= Stored data entries =

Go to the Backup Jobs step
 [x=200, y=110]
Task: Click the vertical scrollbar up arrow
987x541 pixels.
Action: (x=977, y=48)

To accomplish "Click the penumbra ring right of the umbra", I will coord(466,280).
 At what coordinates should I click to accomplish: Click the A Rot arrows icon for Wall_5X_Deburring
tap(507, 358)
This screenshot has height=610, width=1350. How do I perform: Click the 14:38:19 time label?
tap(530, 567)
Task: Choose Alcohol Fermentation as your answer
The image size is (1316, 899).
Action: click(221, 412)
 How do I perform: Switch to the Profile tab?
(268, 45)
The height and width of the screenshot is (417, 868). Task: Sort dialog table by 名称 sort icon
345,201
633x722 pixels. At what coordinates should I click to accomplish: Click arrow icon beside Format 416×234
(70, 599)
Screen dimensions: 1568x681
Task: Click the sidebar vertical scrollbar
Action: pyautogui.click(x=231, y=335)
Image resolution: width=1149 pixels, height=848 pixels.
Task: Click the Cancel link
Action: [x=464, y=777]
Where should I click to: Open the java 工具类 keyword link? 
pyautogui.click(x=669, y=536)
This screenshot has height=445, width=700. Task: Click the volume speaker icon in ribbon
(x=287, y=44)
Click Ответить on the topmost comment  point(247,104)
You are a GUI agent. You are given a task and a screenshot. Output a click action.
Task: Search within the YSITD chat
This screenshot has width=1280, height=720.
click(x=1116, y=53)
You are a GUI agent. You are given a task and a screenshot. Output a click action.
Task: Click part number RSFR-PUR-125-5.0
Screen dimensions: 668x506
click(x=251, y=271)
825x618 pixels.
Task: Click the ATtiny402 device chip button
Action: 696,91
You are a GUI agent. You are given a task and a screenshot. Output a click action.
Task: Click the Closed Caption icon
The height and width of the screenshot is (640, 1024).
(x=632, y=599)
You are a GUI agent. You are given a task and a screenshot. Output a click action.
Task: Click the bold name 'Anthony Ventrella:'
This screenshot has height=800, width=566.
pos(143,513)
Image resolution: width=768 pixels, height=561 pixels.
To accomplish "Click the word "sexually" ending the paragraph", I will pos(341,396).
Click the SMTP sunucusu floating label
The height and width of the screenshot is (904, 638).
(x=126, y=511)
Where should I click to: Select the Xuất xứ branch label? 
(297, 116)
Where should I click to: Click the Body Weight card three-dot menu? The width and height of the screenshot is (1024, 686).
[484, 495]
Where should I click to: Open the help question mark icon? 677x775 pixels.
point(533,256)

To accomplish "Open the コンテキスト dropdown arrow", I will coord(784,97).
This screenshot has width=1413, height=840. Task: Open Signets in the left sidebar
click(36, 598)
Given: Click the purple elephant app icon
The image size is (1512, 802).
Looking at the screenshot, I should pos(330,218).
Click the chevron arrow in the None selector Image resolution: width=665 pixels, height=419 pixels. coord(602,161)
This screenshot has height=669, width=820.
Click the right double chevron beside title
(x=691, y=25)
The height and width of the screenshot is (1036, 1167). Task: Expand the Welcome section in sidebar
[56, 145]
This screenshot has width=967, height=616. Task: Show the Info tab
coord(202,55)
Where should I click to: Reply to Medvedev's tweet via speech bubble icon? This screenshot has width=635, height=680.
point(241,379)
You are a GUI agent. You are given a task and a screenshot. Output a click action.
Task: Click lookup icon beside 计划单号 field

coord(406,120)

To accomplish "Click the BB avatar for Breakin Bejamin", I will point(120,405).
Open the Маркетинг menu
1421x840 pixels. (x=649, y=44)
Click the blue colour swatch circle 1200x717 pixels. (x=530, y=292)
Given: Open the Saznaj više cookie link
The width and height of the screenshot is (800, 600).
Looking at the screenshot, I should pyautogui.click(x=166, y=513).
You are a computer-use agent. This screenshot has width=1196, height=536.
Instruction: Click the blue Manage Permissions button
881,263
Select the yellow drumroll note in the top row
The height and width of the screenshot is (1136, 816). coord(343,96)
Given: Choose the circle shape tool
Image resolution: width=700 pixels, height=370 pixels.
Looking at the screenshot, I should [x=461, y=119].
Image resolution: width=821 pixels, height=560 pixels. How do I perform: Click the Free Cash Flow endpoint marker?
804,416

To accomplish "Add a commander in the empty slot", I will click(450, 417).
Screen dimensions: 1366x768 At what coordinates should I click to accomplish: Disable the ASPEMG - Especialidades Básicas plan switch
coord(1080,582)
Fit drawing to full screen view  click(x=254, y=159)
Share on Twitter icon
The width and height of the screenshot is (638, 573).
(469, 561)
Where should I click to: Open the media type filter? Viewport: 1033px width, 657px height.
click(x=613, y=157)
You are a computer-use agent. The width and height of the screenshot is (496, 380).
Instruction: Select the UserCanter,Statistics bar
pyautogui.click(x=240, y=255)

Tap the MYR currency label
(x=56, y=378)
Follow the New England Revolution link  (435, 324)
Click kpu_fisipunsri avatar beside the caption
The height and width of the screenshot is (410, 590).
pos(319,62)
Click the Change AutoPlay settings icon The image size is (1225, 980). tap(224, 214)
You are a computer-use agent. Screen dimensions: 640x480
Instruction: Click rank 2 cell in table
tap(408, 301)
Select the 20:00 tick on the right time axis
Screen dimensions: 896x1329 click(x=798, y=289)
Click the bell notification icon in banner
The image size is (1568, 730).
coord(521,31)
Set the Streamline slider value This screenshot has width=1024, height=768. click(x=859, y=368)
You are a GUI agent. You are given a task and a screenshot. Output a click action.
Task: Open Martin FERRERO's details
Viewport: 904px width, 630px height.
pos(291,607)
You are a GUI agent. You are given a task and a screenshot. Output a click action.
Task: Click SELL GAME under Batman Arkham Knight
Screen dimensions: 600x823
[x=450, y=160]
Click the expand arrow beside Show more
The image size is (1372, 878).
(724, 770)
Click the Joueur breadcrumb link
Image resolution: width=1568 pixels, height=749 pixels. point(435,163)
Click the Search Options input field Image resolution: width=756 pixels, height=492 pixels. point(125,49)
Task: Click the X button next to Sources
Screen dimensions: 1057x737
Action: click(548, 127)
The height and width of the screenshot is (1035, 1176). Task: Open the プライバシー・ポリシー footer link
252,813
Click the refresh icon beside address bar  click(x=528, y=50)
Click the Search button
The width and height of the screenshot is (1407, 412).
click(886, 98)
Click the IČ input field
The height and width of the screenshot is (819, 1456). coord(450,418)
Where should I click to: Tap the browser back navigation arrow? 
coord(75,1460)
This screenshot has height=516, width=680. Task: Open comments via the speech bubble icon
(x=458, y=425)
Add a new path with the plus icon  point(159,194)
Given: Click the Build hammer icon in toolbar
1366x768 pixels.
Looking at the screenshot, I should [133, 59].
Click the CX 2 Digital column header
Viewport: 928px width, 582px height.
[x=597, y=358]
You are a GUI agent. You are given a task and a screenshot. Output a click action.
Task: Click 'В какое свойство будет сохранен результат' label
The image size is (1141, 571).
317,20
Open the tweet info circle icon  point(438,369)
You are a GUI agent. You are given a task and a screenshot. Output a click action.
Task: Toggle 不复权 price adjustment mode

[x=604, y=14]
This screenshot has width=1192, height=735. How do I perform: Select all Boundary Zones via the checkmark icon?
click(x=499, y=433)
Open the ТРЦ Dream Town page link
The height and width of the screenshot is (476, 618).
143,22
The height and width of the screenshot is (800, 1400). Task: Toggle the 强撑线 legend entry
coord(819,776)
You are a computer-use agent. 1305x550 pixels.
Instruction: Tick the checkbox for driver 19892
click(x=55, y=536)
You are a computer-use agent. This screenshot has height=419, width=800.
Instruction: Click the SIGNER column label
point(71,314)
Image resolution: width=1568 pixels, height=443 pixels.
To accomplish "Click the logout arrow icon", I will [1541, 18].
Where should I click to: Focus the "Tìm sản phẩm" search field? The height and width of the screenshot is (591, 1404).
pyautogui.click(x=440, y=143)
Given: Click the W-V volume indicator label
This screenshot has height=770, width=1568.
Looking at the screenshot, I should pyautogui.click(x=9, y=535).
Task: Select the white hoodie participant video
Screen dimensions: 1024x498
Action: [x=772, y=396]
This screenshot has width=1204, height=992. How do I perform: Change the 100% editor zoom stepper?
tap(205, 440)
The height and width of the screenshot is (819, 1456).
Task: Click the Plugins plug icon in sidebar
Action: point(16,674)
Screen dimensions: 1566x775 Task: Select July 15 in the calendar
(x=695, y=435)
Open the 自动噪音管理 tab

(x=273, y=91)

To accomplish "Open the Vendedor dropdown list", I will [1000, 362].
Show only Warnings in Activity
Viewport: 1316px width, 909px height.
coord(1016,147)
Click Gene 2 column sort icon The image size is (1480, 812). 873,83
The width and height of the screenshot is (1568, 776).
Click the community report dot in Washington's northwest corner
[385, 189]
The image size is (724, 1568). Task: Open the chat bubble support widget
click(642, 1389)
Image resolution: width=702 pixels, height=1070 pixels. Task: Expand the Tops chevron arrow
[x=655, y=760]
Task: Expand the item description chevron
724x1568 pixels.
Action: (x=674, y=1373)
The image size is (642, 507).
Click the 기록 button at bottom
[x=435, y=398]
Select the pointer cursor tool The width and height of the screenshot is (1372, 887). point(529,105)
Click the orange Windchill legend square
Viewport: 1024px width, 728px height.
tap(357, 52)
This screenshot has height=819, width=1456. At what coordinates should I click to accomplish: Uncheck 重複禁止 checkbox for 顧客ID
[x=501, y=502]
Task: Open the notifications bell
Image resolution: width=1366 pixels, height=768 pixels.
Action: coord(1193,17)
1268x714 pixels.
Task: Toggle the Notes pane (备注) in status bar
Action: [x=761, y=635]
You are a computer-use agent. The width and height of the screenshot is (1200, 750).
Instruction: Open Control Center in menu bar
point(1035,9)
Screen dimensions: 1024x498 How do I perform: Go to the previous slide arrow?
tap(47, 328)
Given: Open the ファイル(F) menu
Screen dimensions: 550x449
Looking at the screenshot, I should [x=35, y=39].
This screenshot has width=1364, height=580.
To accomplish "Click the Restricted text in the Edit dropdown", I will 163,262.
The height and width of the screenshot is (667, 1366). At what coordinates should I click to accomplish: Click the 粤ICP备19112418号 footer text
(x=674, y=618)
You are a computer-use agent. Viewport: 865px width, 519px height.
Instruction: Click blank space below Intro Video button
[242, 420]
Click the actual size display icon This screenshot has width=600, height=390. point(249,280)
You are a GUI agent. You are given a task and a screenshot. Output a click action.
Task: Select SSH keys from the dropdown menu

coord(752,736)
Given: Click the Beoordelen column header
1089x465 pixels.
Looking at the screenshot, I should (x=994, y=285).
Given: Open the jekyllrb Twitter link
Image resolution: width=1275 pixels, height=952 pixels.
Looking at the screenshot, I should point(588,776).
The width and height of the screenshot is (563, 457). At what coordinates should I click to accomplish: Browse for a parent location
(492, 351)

= REQUIRED WORK =
All lines that hold the word "computer" should be copied from the data.

= SOLUTION BELOW =
You are a computer-use agent. This screenshot has width=1196, height=536.
You are a computer-use agent. The width and height of the screenshot is (496, 380).
You are a computer-use agent. Screen dimensions: 640x480
You are a computer-use agent. 1305x550 pixels.
You are a computer-use agent. This screenshot has height=419, width=800.
You are a computer-use agent. The width and height of the screenshot is (1200, 750).
You are a computer-use agent. Viewport: 865px width, 519px height.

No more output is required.